Prompt: Give as output the line that contains "首页 (525, 24)", followed by every remaining line of the entries, unchanged and with nothing added.

====== Entries supplied ======

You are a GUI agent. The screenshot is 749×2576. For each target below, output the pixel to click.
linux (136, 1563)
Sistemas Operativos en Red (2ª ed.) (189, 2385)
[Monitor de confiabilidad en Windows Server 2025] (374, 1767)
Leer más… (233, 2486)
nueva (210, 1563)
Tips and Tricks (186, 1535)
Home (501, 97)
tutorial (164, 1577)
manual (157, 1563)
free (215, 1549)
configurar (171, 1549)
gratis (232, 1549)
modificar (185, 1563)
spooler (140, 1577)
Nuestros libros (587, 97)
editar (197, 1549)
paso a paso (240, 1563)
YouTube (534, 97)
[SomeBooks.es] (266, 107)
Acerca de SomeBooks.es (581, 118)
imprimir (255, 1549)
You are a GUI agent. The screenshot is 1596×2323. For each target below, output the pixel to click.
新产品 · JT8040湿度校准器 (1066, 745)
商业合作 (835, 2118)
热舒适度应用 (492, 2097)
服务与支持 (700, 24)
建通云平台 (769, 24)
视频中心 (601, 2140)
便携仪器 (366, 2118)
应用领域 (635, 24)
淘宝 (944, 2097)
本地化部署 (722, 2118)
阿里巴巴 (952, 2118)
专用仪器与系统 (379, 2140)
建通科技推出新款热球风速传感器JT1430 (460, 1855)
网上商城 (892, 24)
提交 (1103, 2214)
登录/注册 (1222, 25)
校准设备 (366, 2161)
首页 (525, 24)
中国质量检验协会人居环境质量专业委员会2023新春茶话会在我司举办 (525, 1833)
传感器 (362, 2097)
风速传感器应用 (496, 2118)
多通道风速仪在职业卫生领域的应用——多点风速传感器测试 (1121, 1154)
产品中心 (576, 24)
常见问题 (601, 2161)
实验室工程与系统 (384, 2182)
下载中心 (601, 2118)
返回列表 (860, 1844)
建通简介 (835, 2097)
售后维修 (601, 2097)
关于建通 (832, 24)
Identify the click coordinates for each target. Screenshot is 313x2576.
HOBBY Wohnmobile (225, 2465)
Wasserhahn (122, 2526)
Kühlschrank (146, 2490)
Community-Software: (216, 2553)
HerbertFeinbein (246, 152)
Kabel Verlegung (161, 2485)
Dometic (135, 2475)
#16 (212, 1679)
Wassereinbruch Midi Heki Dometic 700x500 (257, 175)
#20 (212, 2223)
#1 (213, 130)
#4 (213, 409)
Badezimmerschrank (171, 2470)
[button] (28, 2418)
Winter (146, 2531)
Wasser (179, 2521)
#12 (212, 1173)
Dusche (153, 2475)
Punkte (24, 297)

======

Finished task:
首页 (525, 24)
中国质量检验协会人居环境质量专业委员会2023新春茶话会在我司举办 (525, 1833)
传感器 (362, 2097)
风速传感器应用 (496, 2118)
多通道风速仪在职业卫生领域的应用——多点风速传感器测试 (1121, 1154)
产品中心 (576, 24)
常见问题 (601, 2161)
实验室工程与系统 (384, 2182)
下载中心 (601, 2118)
返回列表 (860, 1844)
建通简介 (835, 2097)
售后维修 (601, 2097)
关于建通 (832, 24)
Identify the click coordinates for each target. Screenshot is 313x2576.
HOBBY Wohnmobile (225, 2465)
Wasserhahn (122, 2526)
Kühlschrank (146, 2490)
Community-Software: (216, 2553)
HerbertFeinbein (246, 152)
Kabel Verlegung (161, 2485)
Dometic (135, 2475)
#16 (212, 1679)
Wassereinbruch Midi Heki Dometic 700x500 (257, 175)
#20 (212, 2223)
#1 (213, 130)
#4 (213, 409)
Badezimmerschrank (171, 2470)
[button] (28, 2418)
Winter (146, 2531)
Wasser (179, 2521)
#12 (212, 1173)
Dusche (153, 2475)
Punkte (24, 297)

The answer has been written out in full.